Cuando la crisis es de oferta, encarecer el crédito y desalentar la inversión lejos de contribuir a atajar el actual desajuste, lo acentuaría.

JP Marín Arrese, economista
JP Marín Arrese

Todo empezó en la primavera del pasado año al elevarse la inflación en los Estados Unidos por encima del objetivo que sirve de benchmark para la política de tipos practicada por la Reserva Federal. Jerome Powell restó importancia a este fenómeno, calificándolo de mero ajuste pasajero. No obstante, para curarse en salud, se modificó el objetivo sustituyendo su anterior carácter fijo por un enfoque simétrico que permitía compensar las fases de superación del mismo con el prolongado período en que los precios se habían mantenido en niveles inferiores. Se pretendía, así, evacuar el problema que implicaba quebrar las propias reglas, ampliando a voluntad la diana para no errar en el blanco. Una solución pragmática que parecía inspirada en Groucho Marx cuando sentenció: “estos son mis principios y, si no le gustan, tengo otros”. ¿Era razonable practicar este ejercicio de auténtica prestidigitación? La respuesta sólo puede ser afirmativa. Nada justificaba endurecer la política monetaria, con el riesgo de frenar en seco el incipiente crecimiento. Menos, por un encarecimiento transitorio fruto de la recuperación de la actividad congelada por la pandemia.

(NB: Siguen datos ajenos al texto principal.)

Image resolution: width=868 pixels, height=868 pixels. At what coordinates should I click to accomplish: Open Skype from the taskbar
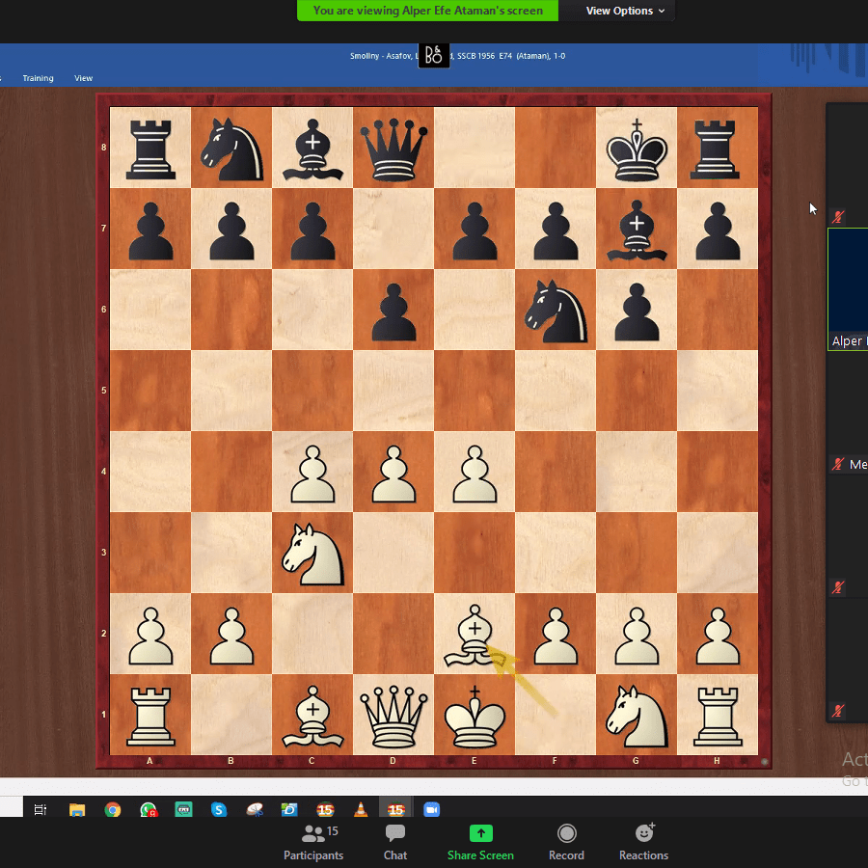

En un proceso de rauda vuelta a la normalidad tras tamaña hibernación forzosa, cabía esperar buscar una elevación de los precios de las materias primas y su traslación a los distintos niveles de la escala de valor. También resultaba evidente la distorsión provocada en los registros de la inflación por la anormal base de comparación del año precedente. Añádase el caos en las cadenas de suministro, fenómeno cuya duración e impacto encierran todavía hoy notables dosis de misterio. En suma, un haz de motivos que invitaban a mantener la calma y el rumbo, confiando en que se diluyeran progresivamente sus efectos.